図2 通信事業者にとって5Gを導入する意義

①一階部分:増え続けるトラフィックを効率的に収容

現在、多くの方々がスマートフォンを利用して、動画、音楽、Web、SNS等を日常的に楽しまれている。スマートフォンの普及と、そのうえで利用されるコンテンツの多様化とリッチ化の両面から、通信されるデータ量は増加の一途をたどっており、限られた周波数資源により収容するためには、無線技術の革新が必須である。さらに、トラフィックが増加したとしても設備投資額は、有限であり、その効率化はネットワーク全体で必須である。

オペレータは、このような増加しつづけるトラフィックを収容すべく設備増強のために毎年相当規模の設備投資をし続けている。従来技術である4G技術より、最新技術である5Gで設備投資する方が効率的に行うことができる。この設備投資の効率化こそが通信事業者において5Gを導入する根本的な意義である。移動通信システムの黎明期から今日に至るまでシステムの技術革新を牽引しつづけてきた根本的な意義そのものでもある。

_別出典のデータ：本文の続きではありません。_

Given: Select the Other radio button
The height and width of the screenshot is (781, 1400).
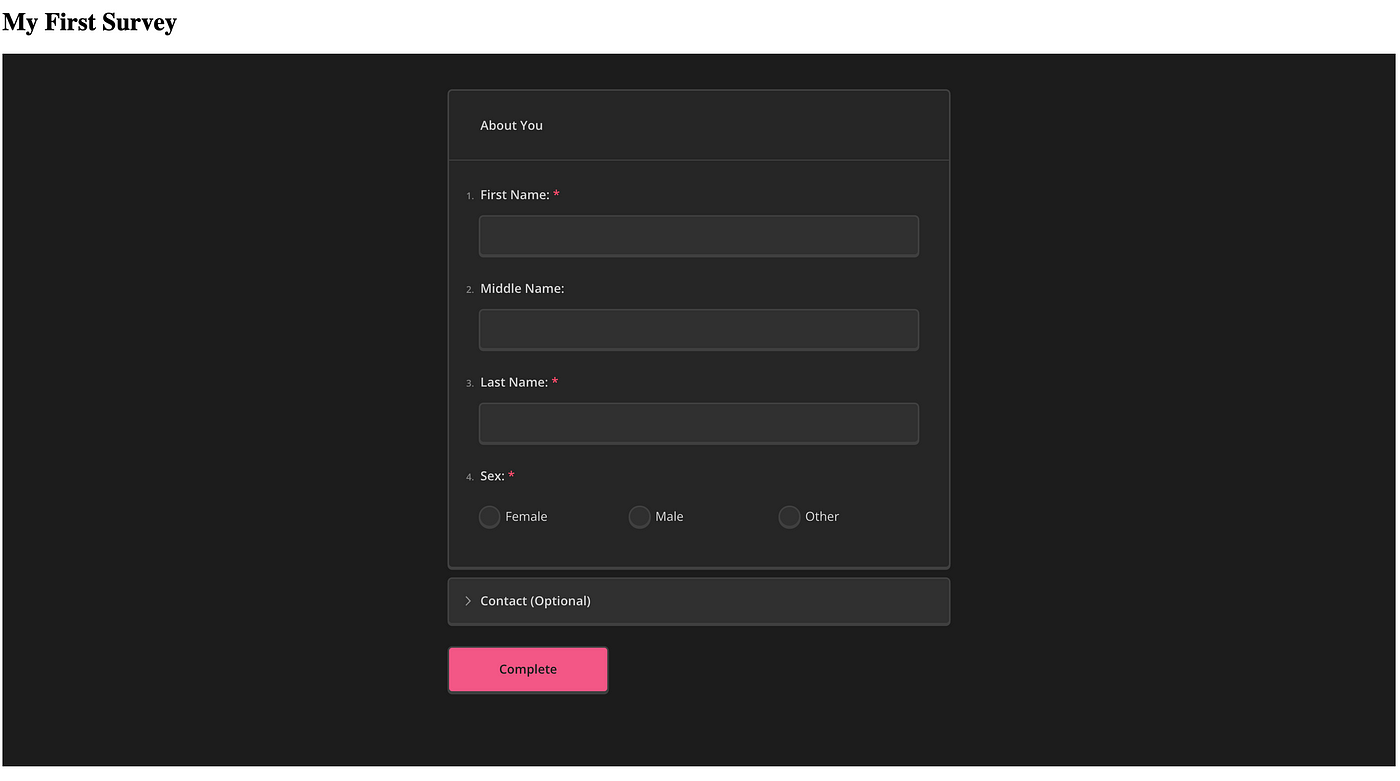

さらに、5Gの設備導入の方法は、4Gを運用しながら必要なところに5Gを追加導入する重畳型システムとして設計されている。このため、5Gの導入にかかる設備投資は事業運営的にコントロールが可能なシステムである。

②二階部分:様々な業界との協創による新たなビジネス創造、社会課題解決

5Gにおいて大きく期待されている導入の意義として、高速・大容量、低遅延、多数端末接続といった5G特徴を生かして、ユーザの生活スタイルの変革と、様々な業界における新たなサービス・事業の創造、ビジネスの効率化、社会課題の解決がある。5Gサービス開始前からサービスや事業の最適化が大きく取り上げられていることは、4G以前と大きく状況が異なり、5Gへの期待の大きさの表れと言える。

また、これらのサービスや事業の最適化は、通信事業者が自ら提供する
だけではなく、その事業を営むビジネスパートナーの方々が主体となり、5Gを活用するいわゆるB2B2X型の協創ビジネスモデルにより実現され、あらゆる産業において利用可能であると考えられる。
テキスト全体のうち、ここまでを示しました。